= Required work =
- 1) List every person named in the article below on Western Australia's shark cull.
- 2) Write the next part of the article below on Western Australia's shark cull, picking up after its final sentence.

More mass protests against Western Australia's shark cull were staged around the country at the weekend, but Liberal state Premier Colin Barnett is standing firm, supported by a sympathetic federal Government.
The rallies - the largest attracting about 6000 people to Perth's Cottesloe Beach - took place within hours of a 2m tiger shark being found dead on one of the baited drum lines that have been set 1km off the state's most popular beaches. Under the catch-and-kill policy, only sharks bigger than 3m are supposed to be killed.
Although great whites - one of the species targeted by Barnett - are endangered and protected under federal law, Environment Minister Greg Hunt has granted an exemption.
The Coalition Government has also endorsed the dumping on the Great Barrier Reef of waste material from dredging to enlarge the Abbott Pt coal port. The project will go ahead after the agency overseeing the World Heritage-listed reef gave its approval last week.
Both moves have horrified conservationists, as has the federal Government's confirmation that it will seek to have 170,000ha of Tasmanian forest removed from the World Heritage register, just a year after it was listed. The Liberals are expected to win next month's state election in Tasmania.
The shark cull, announced after seven fatal attacks in Western Australian waters in the past three years, has been condemned by high-profile figures including comedian Ricky Gervais, who tweeted: "Please protect your sharks. They were there first."
Entrepreneur Sir Richard Branson told Fairfax Radio that, far from emboldening tourists to visit the state, the policy was "going to do quite the reverse ... You're advertising a problem that doesn't exist and ... deterring people from wanting to come to Perth."

= Data for analysis =
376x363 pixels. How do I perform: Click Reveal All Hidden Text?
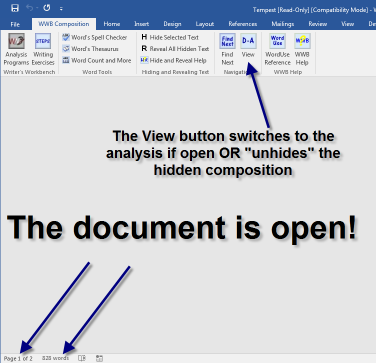[x=175, y=49]
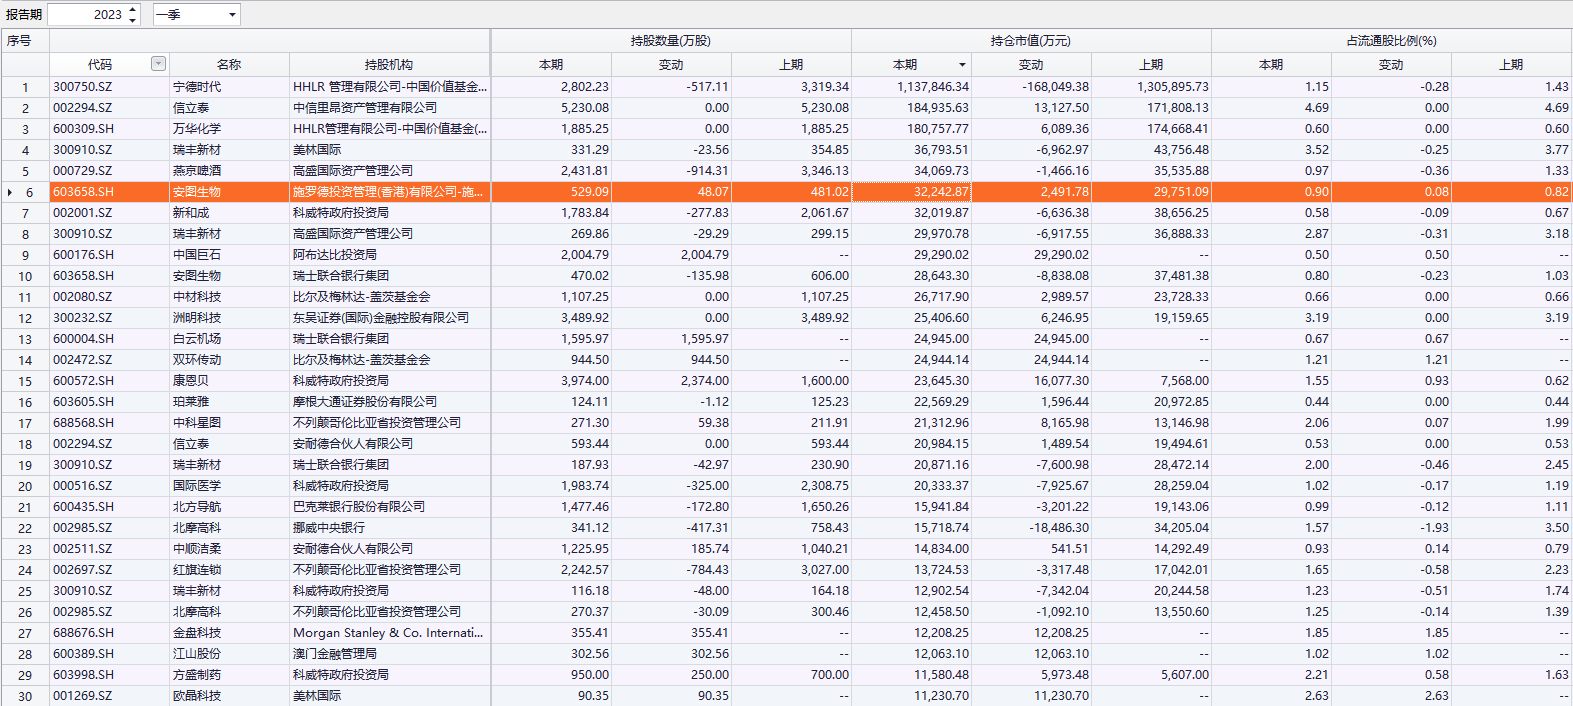This screenshot has width=1573, height=706.
Task: Increase the report year with the up arrow
Action: click(x=133, y=9)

= Responses per task =
- 1) Colin Barnett, Greg Hunt, Ricky Gervais, Sir Richard Branson

- 2)
Protests were held in more than a dozen places around Australia on Saturday, and there were also rallies in South Africa and New Zealand. Among the thousands of people converging on Sydney's Manly Beach was Anthony Joyce, a surfer who survived a shark attack last October.
Although it took him three months to go back in the water, Joyce told Australian Associated Press that he believed a cull was ineffective and the Government should instead fund marine biology programmes and shark education in schools and surf lifesaving clubs.
At Cottesloe on Saturday, a light aircraft pulling a giant banner stating "Great whites have rights" flew back and forth over the rally. A flotilla of boats also towing banners bobbed offshore.
At Meelup Beach, in the state's southwest, the crowd was told of an eight-year project in Brazil to catch sharks, then tag them, tow them out to sea and release them. According to Professor Jessica Meuwig, director of the University of Western Australia's Centre for Marine Futures, it has led to a 97 per cent drop in attacks.
In WA, reports on Australia Day of the first shark being killed and dumped at sea under the new policy prompted a furious response on social media.
On Friday, drum lines were set off Perth's beaches; within hours, two small tiger sharks had been caught and set free. On Saturday, a third, also undersized, was found, already dead.